Sometimes editorialists and commentators have such fixed agendas that they activate their keypads before activating their minds and then don’t take a second look before publishing.
Case in point: these statements in the lead editorial of the Lexington Herald-Leader of 29 March: “Or the government [concerning House Bill 279, the so-called religious freedom bill passed by the Legislature] must prove that there is a compelling public interest in restricting the religiously-inspired action. To take just one example of where this could cause nightmares, consider county jails. Individuals held in them could assert that their religions don't allow them to be housed with people of the same sex, or of different religions or on some day of the week. Or, they could assert that their religious beliefs demand special diets or clothing. In every case, it would be the county's legal obligation to prove those beliefs aren't sincere or establish that there is a compelling public interest for not honoring them, or else meet the person's demands.”
A worst example could not be imagined. The government, using taxpayer money, is responsible for both the best use of it and the safety of the entire public, including jailbirds; therefore, the government has a COMPELLING PUBLIC INTEREST in this case and can deny the silly claims noted in this excerpt. The only question the government (jail) would have to consider is the physical well-being of the prisoner, as well as his effect on other prisoners, and not what the prisoner believes about anything. The government would be obligated to remove a prisoner’s diseased appendix, whether or not the prisoner believed his appendix too divine to touch.
The writer confused the matter vis-à-vis the public-versus-private aspects of virtually everything. The paper’s position is that there can be no allowances in ANY SITUATION for what it considers discrimination, never mind the preferences of the people, whether regarding religion or anything else, with regard to what they own and believe. In other words, the paper believes that the government has a compelling public interest in everything and the right to FORCE its will on everyone.
A good example was the paper’s position last year about this time regarding the Hands On Originals matter when a printing company refused service to a homosexual group account religious beliefs of the owner, who nevertheless found a printer who would do the job at no extra cost. The local government had absolutely no COMPELLING PUBLIC INTEREST in this private and resolved matter, but HOO has been subjected to an ethics investigation (and lost) and is still bearing the expense of answering insane questions about its right to decide who its customers will be…on any basis.
The objective of the paper and the city fathers/mothers was simply – after the fact – to put the printing company out of business, mainly through convincing perfectly reasonable people to boycott it. The mayor, himself a homosexual, inveighed mightily as did, of course, the paper, in encouraging people to have a magnificent protest downtown against the company, located a couple or so miles away. The protest was a monumental flop and HOO is still in business. Perhaps now, all the supposed offended ones will just shut up and mind their own business.

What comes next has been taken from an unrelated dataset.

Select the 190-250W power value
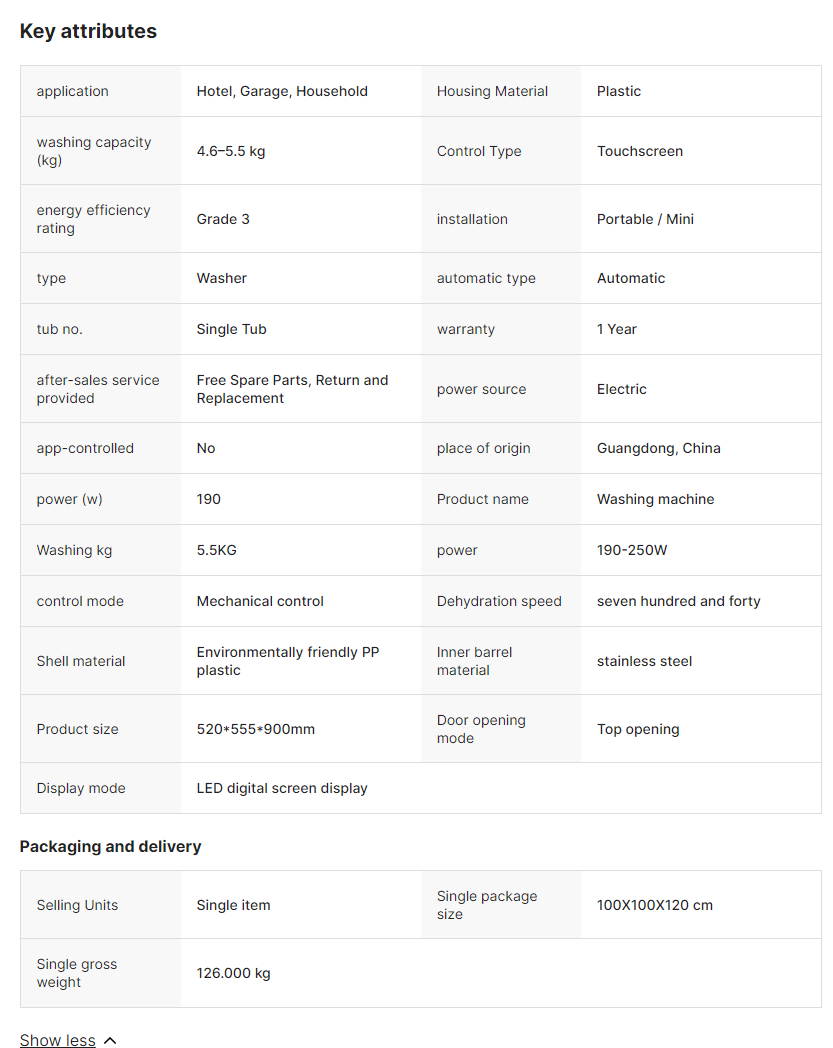 click(x=632, y=550)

The First Amendment protected HOO on religious grounds, but the paper’s position, as well as that of the government, was/is that HOO’s religious beliefs stopped at the point where it harmlessly intersected not the religion but the lifestyle of the homosexual outfit. In this case, the government had a COMPELLING PUBLIC INTEREST, if any interest at all, in protecting HOO’s right to legally do business its way. The city fathers/mothers failed woefully, as did the paper, and sent the message that folks had better watch out because Big Brother will make all decisions and punish those who don’t comply with its directives, assuming no laws are broken.
The group screaming the loudest about the legislation was, of course, the homosexual outfit, insisting that its perversion must be accepted by people who do not approve of it and want nothing to do especially business-wise with those who engage homosexual behavior, the latter being a religious matter for many Christians since it is biblically condemned vehemently, as well as filthy biologically. For that matter, a property-owner (especially furnished apartments), disregarding any religious belief, should not be forced to rent to people who perform anal or oral sex (or other unnatural practices) on each other for reasons that should be perfectly obvious.
The legislation/veto-override was good and proper. The paper made sure to point out the very few “good-guys” who voted not to override the governor’s veto. This may not help them as much as thought in the next election.